Oh to have a AC.   Problem is my Box is full and so I would have to have a new panel run made to put in the circuit to run the thing.   I to have fans in my garage shop, but the humidity etc, Plus I have not windows to open.  it just gets hot and stays that way.


----------



## Uglydog (Jun 22, 2016)

This is not off topic. Health and safety is foremost to long and happy shop time. 
Removing the moisture from the air is also good for your machines.
If you can afford the unit and the increased energy bills please make the buy!

Daryl
MN


----------



## Billh50 (Jun 22, 2016)

I too have been thinking of adding an AC in my garage as it gets quite hot in there. My workshop, however, is in my basement where it stays between 65 and 70 all year long without any heat or AC. I would need to run another outlet for the AC though. I did notice 1 fuse in my panel that is not being used. So should be easy enough.


----------



## RandyM (Jun 22, 2016)

I have central air in my shop. It makes my shop usable on those high degree days with high humidity. To me, it is money well spent.


----------



## RCWorks (Jun 22, 2016)

I just altered my hours and put in an A/C... But if you have a store front you might not get away with it.


----------



## 4GSR (Jun 22, 2016)

Our old shop back at the family homestead had a window unit installed in one end of the building.  The walls of the building were insulated, the ceiling was not.  We would turn on the window unit the night before, get in the shop about 8-8:30 and work until about 2:00 pm. by that time it was pushing 85+.  We shut down and call it a day.  I did install motorized vents on the roof. They do help on dropping the temperature about 5-10 degrees, too.  I miss the old shop!


----------



## kvt (Jun 22, 2016)

Ken,  that is right yours is like mine but bigger if not mistaken,  but you are further south closer to the coast,  thus at times yours must be really bad. 
Wish I could win the lottery, then I would be able to build a nice shop with AC already in it.  Swamp coolers I know from at least Austin down do not work they just add to the already hid humidity.   The barn my wife worked at for a while, had a bunch of them and wandered why everything was rusting.


----------



## jjtgrinder (Jun 22, 2016)

Do it! do it!!  do it!!!

When I bought this house I'm in now, the first thing I did was insulate the shop and the ceiling.  Then I went to Walmart and bought the air conditioner.  The thing you need to remember is the air conditioners these days are much more efficient.  The important thing to do is make sure you have plenty of good insulation, it will pay for itself every time.
I live in south Mississippi, it's very hot here just like Texas.


----------



## Sitting on Blocks Racing (Jun 22, 2016)

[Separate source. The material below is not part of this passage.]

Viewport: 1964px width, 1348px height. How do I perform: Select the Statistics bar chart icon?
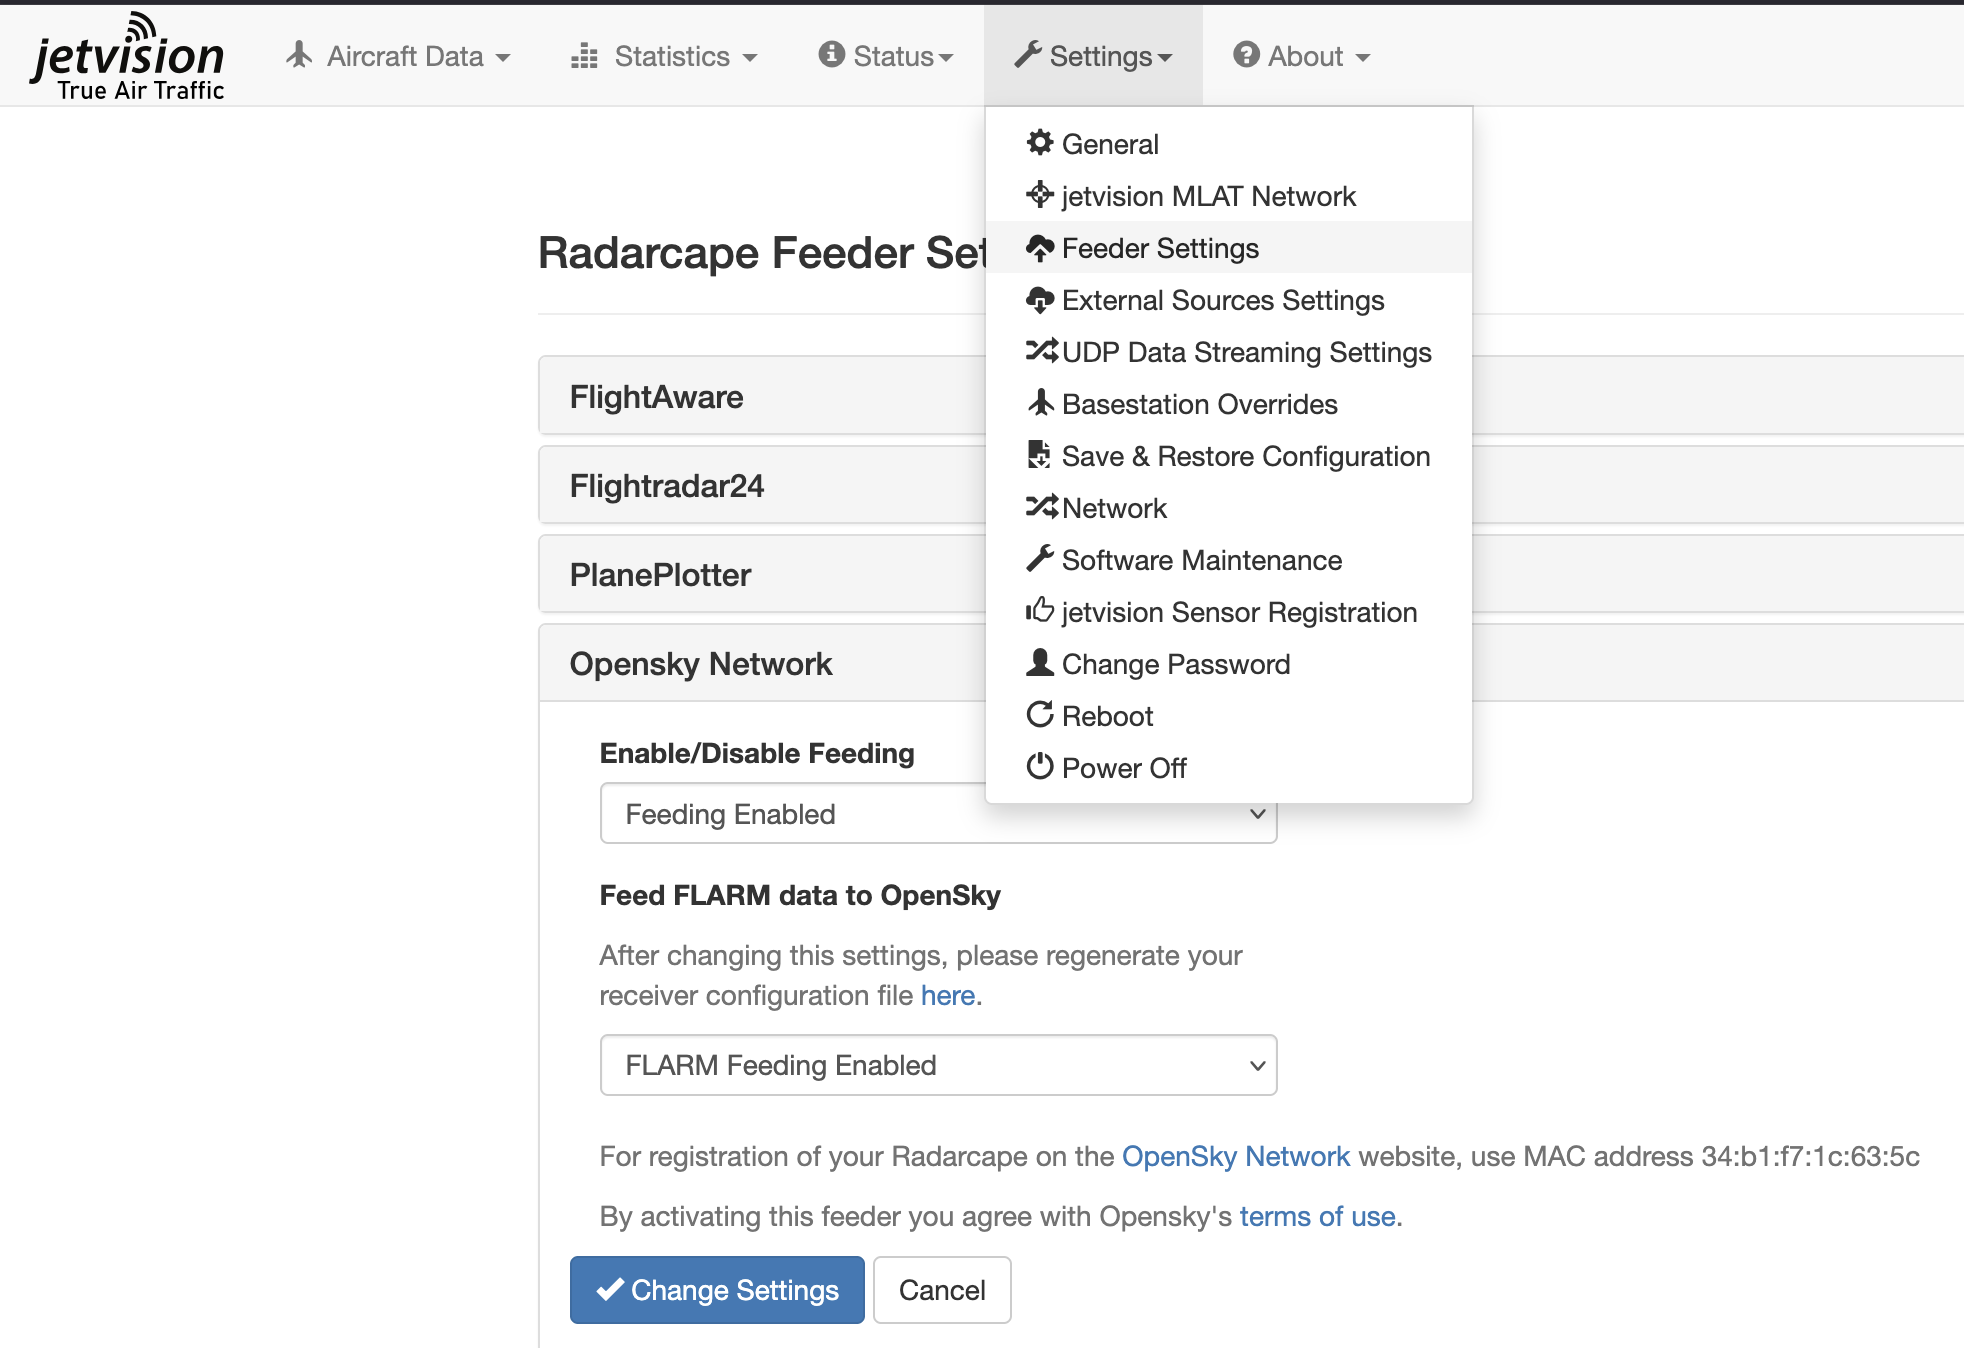(585, 57)
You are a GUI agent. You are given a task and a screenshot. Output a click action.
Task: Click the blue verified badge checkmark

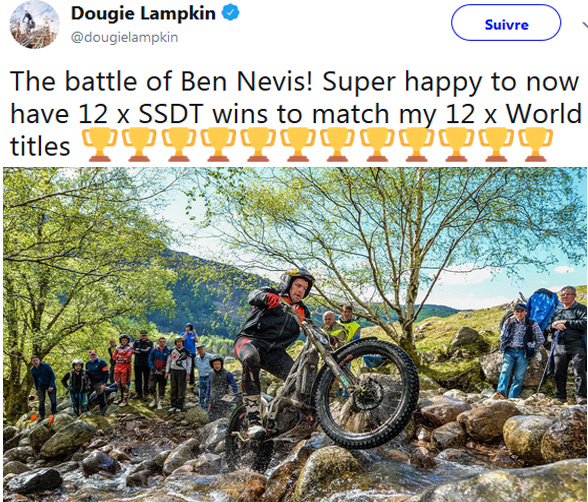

My new shop is 30 x 30, well insulated and 6" concrete pad with 2' wide 12" deep side footings.   So far is stays below 65 out there even in the string of 90+ days.    I'm sure that has something to do with the concrete curing out but I hope the concrete mass will help keep the temp stable.   I did put a small window unit in to mainly help with humidity.   I don't run it very often.


----------



## randyjaco (Jun 22, 2016)

Living in Friendswood TX, I have found AC in the shop a necessity.  Not only does it get hot here, there are plenty of mosquitos to boot.  My shop is @900 sqft and I have a 18k btu unit cooling it.  It is pretty well insulated and my unit has some trouble keeping up.  Remember you are generating heat in the shop so extra capacity is needed.  Adding the  AC and forced air heat have made my shop comfortable year round. ☺

Randy


----------



## Tony Wells (Jun 22, 2016)

I have several 5 ton and a couple of smaller condensing units that I would like to see go to better homes. Lacking the air handler (inside unit) selection of electric, gas, or none for the heat can make installation fairly straightforward. Sure makes a difference. Last year I put word out with a couple of A/C buddies and came up with more than I need. I'm running a 3 phase 5 ton air with a 15 KW electric air handler. My shop is only 30 x 40, and it can freeze you out, or cook you....as wanted.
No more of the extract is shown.